Task to complete:
Convert the records, from their start through the line containing "This screenshot has", into a numbered list, leaving out any blank lines.

[Provided entries — start]

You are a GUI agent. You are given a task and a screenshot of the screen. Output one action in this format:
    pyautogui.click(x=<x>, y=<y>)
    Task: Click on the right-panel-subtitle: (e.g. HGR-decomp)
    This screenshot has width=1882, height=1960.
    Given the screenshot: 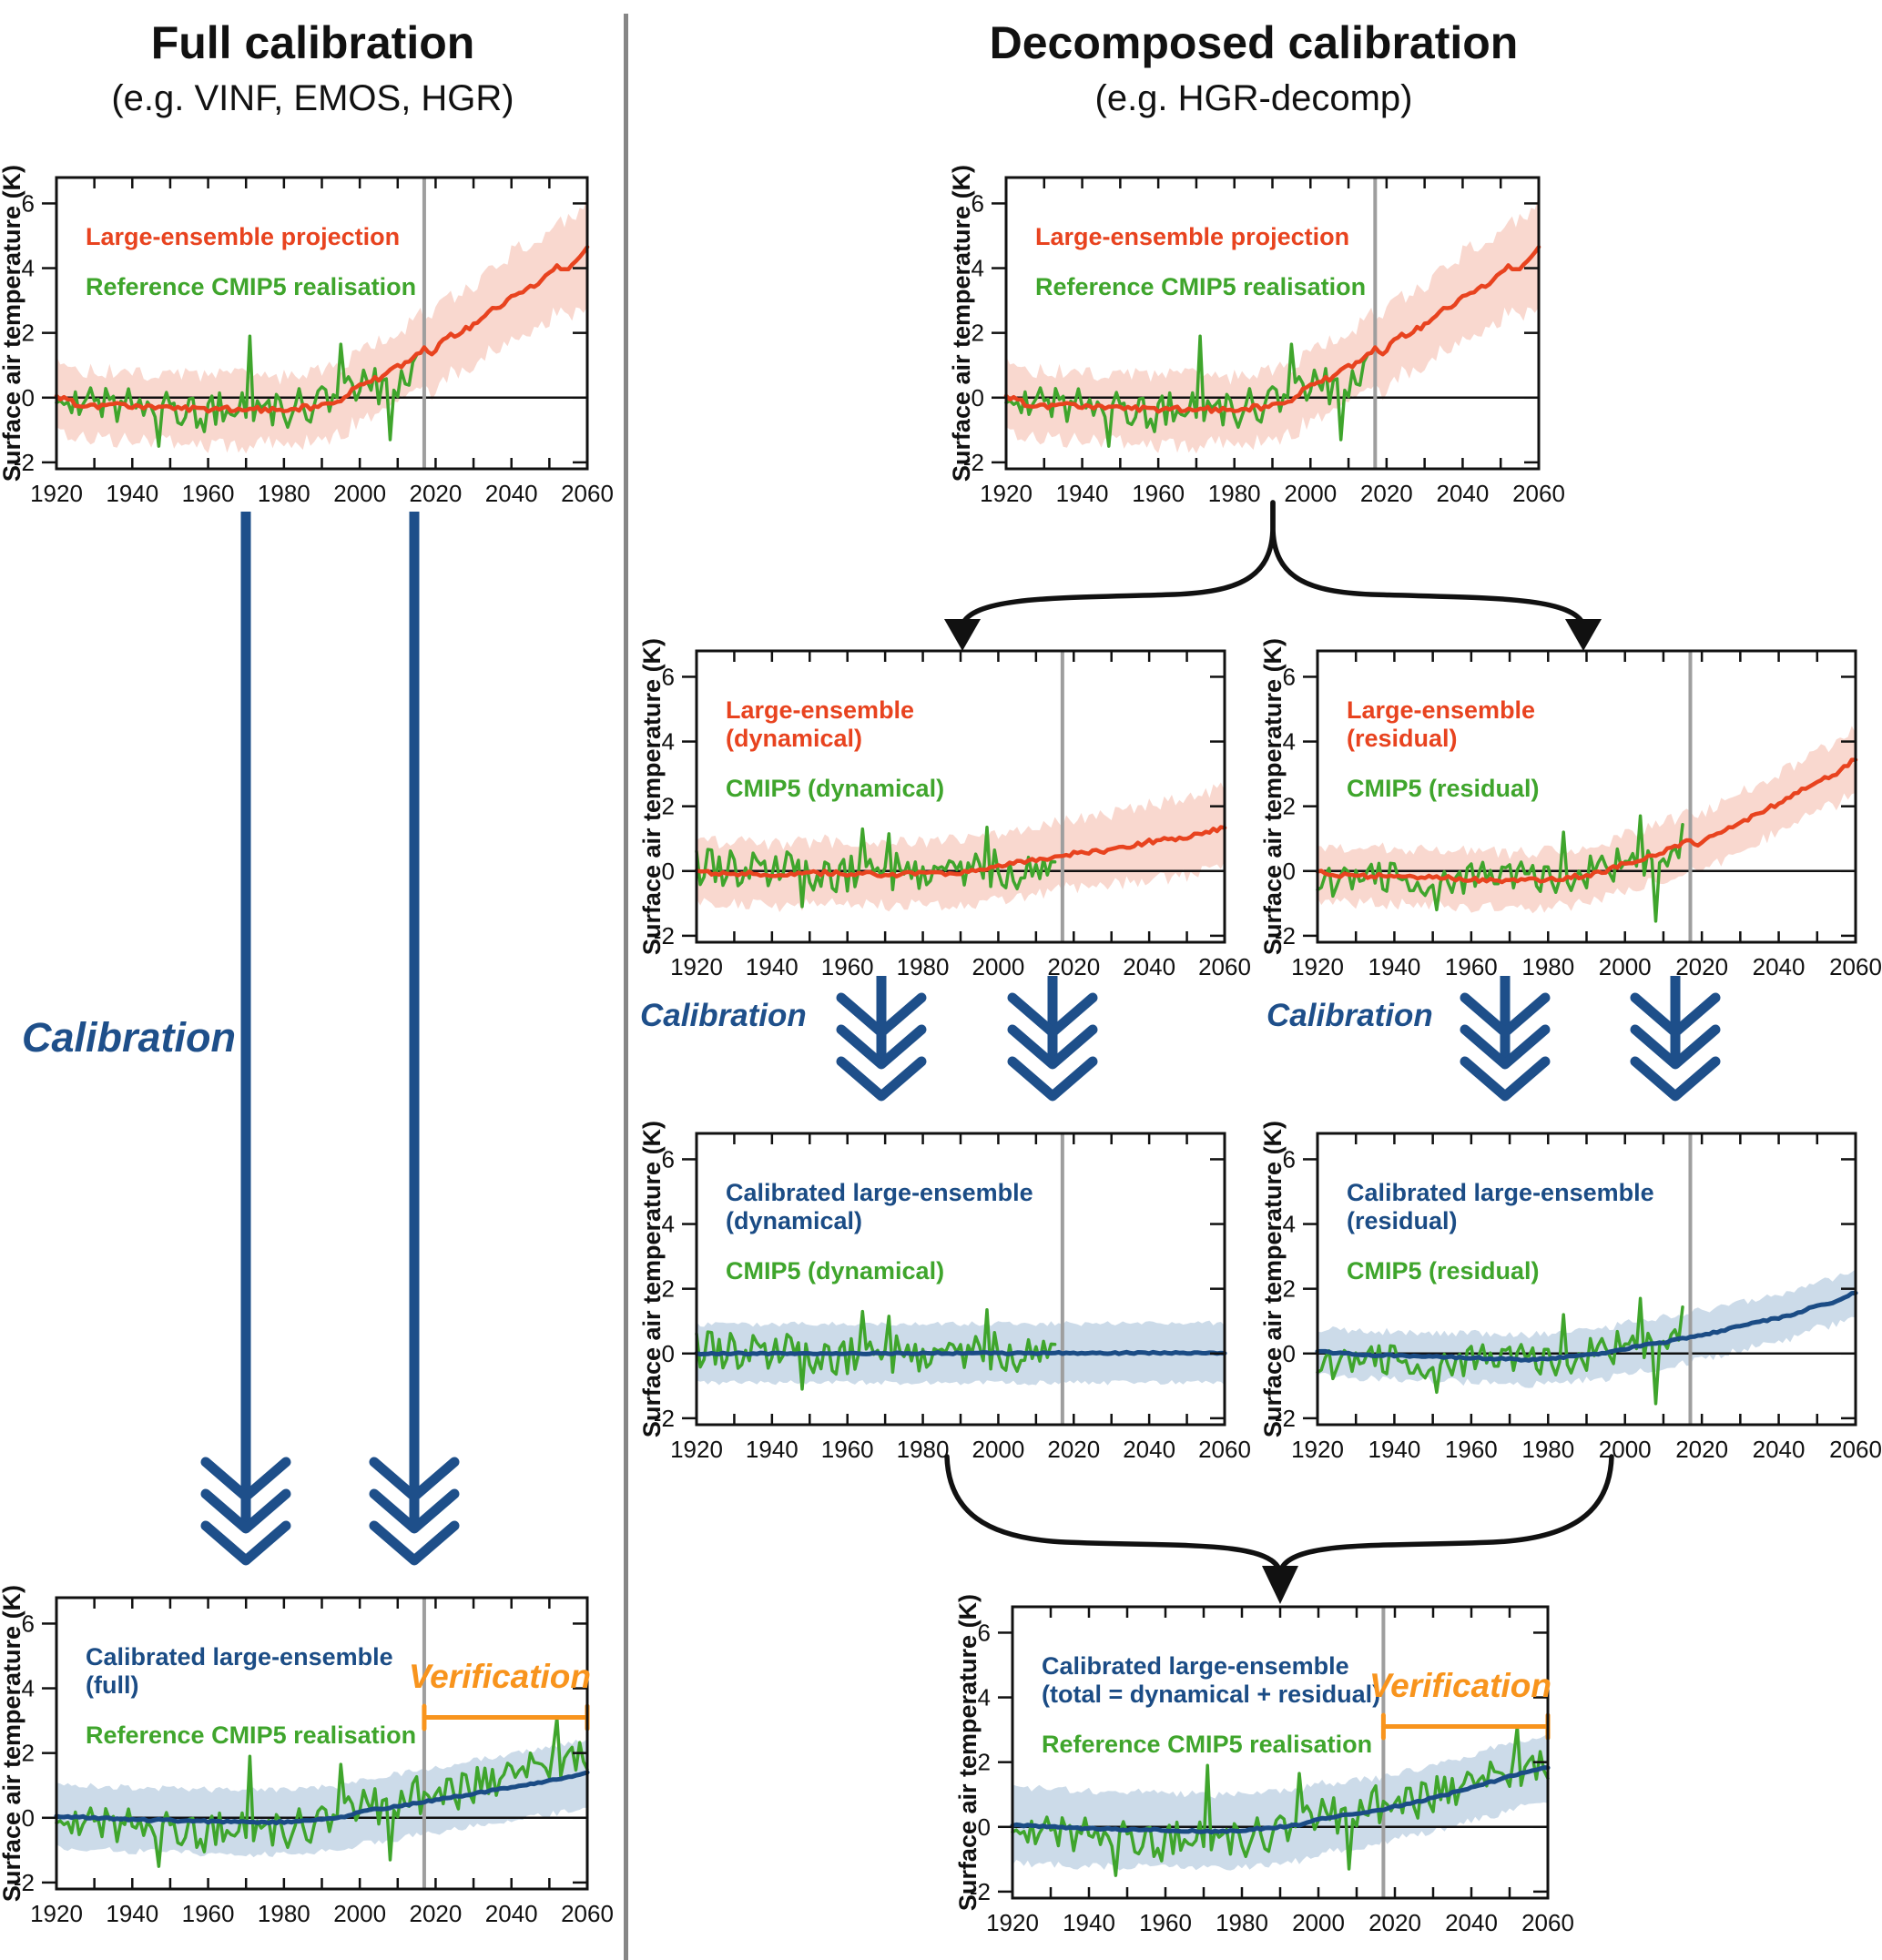 What is the action you would take?
    pyautogui.click(x=1254, y=98)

[Provided entries — finish]

Result for this task:
1. You are a GUI agent. You are given a task and a screenshot of the screen. Output one action in this format:
2.     pyautogui.click(x=<x>, y=<y>)
3.     Task: Click on the right-panel-subtitle: (e.g. HGR-decomp)
4.     This screenshot has width=1882, height=1960.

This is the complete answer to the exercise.